There was a rumor for awhile that William Gaddis was Thomas Pynchon. Thanks to Gaddis’s precedent, we can only imagine Pynchon never had to boil any pots whatsoever, but if so, it was probably pornography. We’ve all seen by now the photo that emerged of Pynchon, walking in New York City, holding his kid’s hand and carrying a depressing, disposable plastic bag full of common household items which he more than likely didn’t walk out of his way to purchase, saving nickels.
11.
William Gaddis’s daughter, Sarah Gaddis published a novel in 1990 that’s difficult not to read as thinly veiled autobiography. A review of Swallow Hard by Laurel Graeber summarizes the plot thus: Rollin is the daughter of Lad, “an American writer of vast and difficult fictions” and Sally Ann “a pretty Southerner with no Europhile pretensions”:
The sound of Lad’s typewriter— an image of modern cultural brutality— dominates the household. Wreathed in cigarette smoke, he sits at it, obsessed and unresponsive, while Sally Ann is patronized by his friends and assaulted on the New York streets. After a decade or so, her patience exhausted, she leaves him for a more decent chap. And thus Rollin becomes a princess in exile among limited minds. Her mother’s new man goes in for boring hikes and tasteless décor; soon a mess of half siblings appears, and for Rollin it’s all too clear: “Her mother had chosen the wrong life.”
The character of Douglas, Lad’s wealthy classmate from Harvard and Rollin’s godfather, might well be a stand-in for Mike Gladstone.
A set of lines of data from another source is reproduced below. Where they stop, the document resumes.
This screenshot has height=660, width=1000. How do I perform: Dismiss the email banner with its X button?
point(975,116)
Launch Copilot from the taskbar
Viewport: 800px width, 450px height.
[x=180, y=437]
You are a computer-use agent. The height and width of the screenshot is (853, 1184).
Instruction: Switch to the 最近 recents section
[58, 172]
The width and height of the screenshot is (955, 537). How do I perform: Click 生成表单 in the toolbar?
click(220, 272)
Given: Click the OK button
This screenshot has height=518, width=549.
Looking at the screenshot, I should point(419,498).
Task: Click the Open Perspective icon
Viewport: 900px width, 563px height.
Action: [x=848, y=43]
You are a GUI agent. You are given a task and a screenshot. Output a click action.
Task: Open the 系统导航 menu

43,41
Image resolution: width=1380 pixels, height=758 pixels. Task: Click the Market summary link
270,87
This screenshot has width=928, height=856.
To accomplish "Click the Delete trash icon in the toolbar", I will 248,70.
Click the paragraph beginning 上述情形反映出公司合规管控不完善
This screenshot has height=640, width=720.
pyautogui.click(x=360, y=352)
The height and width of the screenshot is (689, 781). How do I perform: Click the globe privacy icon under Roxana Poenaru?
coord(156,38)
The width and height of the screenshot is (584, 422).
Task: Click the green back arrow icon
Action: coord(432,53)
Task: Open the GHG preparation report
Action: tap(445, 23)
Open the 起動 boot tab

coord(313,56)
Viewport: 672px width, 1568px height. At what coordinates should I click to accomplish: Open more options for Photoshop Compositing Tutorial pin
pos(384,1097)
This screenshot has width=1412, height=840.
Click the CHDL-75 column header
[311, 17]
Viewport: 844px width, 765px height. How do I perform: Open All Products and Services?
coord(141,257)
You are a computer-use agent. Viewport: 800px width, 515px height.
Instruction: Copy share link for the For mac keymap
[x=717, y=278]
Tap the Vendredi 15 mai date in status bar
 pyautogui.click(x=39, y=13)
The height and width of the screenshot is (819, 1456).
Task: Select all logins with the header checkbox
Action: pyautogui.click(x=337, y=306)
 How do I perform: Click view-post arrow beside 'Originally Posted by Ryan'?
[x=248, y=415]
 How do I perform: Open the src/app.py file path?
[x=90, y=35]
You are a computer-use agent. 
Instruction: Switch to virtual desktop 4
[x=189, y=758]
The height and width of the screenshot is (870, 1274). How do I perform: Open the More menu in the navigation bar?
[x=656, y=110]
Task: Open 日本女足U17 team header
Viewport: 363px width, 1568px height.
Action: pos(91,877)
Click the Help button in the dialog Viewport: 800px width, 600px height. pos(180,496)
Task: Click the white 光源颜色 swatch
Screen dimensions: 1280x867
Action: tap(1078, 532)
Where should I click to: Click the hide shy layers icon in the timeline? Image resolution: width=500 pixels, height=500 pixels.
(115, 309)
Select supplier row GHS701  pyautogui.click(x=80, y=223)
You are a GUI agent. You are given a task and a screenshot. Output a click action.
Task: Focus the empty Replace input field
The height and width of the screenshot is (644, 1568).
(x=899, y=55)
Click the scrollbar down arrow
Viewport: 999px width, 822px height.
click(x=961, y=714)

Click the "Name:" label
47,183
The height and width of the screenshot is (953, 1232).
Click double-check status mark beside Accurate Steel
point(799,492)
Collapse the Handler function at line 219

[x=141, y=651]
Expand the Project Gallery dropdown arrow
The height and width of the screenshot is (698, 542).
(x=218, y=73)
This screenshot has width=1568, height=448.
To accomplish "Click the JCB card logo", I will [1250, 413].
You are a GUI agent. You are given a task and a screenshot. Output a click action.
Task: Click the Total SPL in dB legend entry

Possibly just wishful thinking, but still enticing.
There’s a murder, some intrigue, and the curious bequest of an artist’s colony by the millionaire godfather to the young woman and “then the Department of Transportation claims the property for a new road.” It’s Gaddis’s world, we just live in it.
The jacket photo of Sarah Gaddis poses her with her right hand at a slight remove, on a chair, apparently upholstered in velvet. Even embittered and alienated, it appears that genius is preferable to comfort. Not every child of a creative sort needs to suffer, but maybe their fathers need to labor over things most people choose to ignore.